Dr. Anders Nielsen is a researcher at the Centre for Ecological and Evolutionary Synthesis at the Department of Biosciences at the University of Oslo. For many years his research has centred on questions related to plant-pollinator interactions, i.e. how insects contribute to plant reproduction. Although he started out working mostly in wild ecosystems he has, over the last years, also done research on crop pollination, both in Norway and abroad. He finds the interaction between agriculture and biodiversity particularly intriguing as pollination, an ecosystem service, might benefit production and thereby give strong arguments for biodiversity conservation in agricultural settings. Climate change has the potential to affect plant-pollinator interactions in subtle ways both in natural and agricultural settings. Coffee is a valuable commodity especially in third world countries where it contributes to local economies and can have huge impacts on the livelihood of local people. Since bees pollinate coffee, local biodiversity can also contribute to improving yields. Anders’ research is about better understanding what factors affect coffee pollination, what agricultural practices that might harm or benefit pollinator communities, and to what extent pollination is limiting coffee yields in different areas.

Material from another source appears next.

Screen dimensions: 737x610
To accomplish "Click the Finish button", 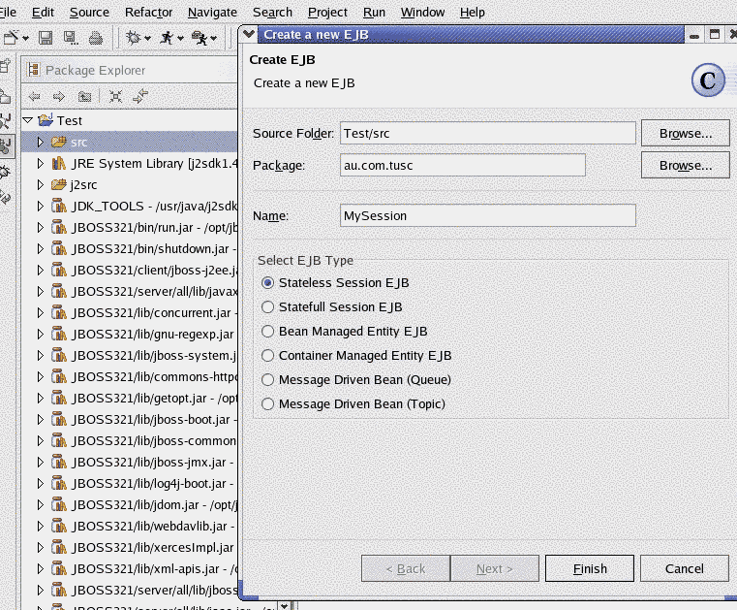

His Nordic Roaster Forum presentation is “Coffee Pollination – How Biodiversity Might Benefit Coffee Yields”:
Plant-pollinator interactions are ubiquitous in nature, as almost 90% of all flowering plants to some degree benefit from pollinators. Over the last years the positive effects of pollinators also to a huge variety of crops has also become evident. Coffee is an insect pollinated plant where Coffea canephora (Robusta) is 100% dependent on pollination for fruit production, while studies have shown that Coffea arabica (Highland coffee) have a yield decrease of 15% to 50% when bees are prevented from visiting their flowers. Through my work on crop pollination in Tanzania, I have learned that there is a strong focus on irrigation, fertilizer application and pesticide use among farmers, to improve yields. However, we have found that the potential for increasing yields in watermelon does not lay in any of these agricultural inputs, but solely on better pollination services. I will argue that this might also be the case in coffee production systems, and that measures to sustain local bee diversity might not only benefit biodiversity conservation, but also coffee production itself. Climate change might have strong effects on plant-pollinator interactions and I will discuss how this might affect coffee pollination in particular.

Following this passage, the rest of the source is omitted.